■ GOAL OF THE EXERCISE
Restate the data exactly, with nothing altered.

■ RECORDS SUPPLIED
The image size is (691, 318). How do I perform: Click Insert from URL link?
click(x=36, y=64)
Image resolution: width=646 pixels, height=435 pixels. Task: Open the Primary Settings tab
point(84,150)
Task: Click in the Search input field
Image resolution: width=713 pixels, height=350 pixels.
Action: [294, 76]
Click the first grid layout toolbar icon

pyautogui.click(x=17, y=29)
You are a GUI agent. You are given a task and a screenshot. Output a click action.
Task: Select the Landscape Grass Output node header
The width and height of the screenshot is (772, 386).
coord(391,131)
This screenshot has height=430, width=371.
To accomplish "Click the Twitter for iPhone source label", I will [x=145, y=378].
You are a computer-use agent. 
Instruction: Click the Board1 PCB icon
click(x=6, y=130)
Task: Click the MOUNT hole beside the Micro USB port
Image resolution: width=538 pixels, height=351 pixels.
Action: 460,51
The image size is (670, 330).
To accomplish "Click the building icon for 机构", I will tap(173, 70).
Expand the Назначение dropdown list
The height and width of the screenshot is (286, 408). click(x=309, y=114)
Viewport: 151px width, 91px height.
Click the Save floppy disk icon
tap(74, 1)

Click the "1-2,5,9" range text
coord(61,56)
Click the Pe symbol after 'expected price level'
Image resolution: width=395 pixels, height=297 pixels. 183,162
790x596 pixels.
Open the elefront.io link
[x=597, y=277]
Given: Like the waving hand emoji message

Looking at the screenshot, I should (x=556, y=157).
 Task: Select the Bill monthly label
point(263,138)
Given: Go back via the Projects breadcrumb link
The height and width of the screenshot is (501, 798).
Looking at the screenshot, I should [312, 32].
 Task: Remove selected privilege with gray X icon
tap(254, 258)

■ EXERCISE OUTPUT
The image size is (691, 318). How do I perform: Click Insert from URL link?
click(x=36, y=64)
Image resolution: width=646 pixels, height=435 pixels. Task: Open the Primary Settings tab
point(84,150)
Task: Click in the Search input field
Image resolution: width=713 pixels, height=350 pixels.
Action: [294, 76]
Click the first grid layout toolbar icon

pyautogui.click(x=17, y=29)
You are a GUI agent. You are given a task and a screenshot. Output a click action.
Task: Select the Landscape Grass Output node header
The width and height of the screenshot is (772, 386).
coord(391,131)
This screenshot has height=430, width=371.
To accomplish "Click the Twitter for iPhone source label", I will [x=145, y=378].
You are a computer-use agent. 
Instruction: Click the Board1 PCB icon
click(x=6, y=130)
Task: Click the MOUNT hole beside the Micro USB port
Image resolution: width=538 pixels, height=351 pixels.
Action: 460,51
The image size is (670, 330).
To accomplish "Click the building icon for 机构", I will tap(173, 70).
Expand the Назначение dropdown list
The height and width of the screenshot is (286, 408). click(x=309, y=114)
Viewport: 151px width, 91px height.
Click the Save floppy disk icon
tap(74, 1)

Click the "1-2,5,9" range text
coord(61,56)
Click the Pe symbol after 'expected price level'
Image resolution: width=395 pixels, height=297 pixels. 183,162
790x596 pixels.
Open the elefront.io link
[x=597, y=277]
Given: Like the waving hand emoji message

Looking at the screenshot, I should (x=556, y=157).
 Task: Select the Bill monthly label
point(263,138)
Given: Go back via the Projects breadcrumb link
The height and width of the screenshot is (501, 798).
Looking at the screenshot, I should [312, 32].
 Task: Remove selected privilege with gray X icon
tap(254, 258)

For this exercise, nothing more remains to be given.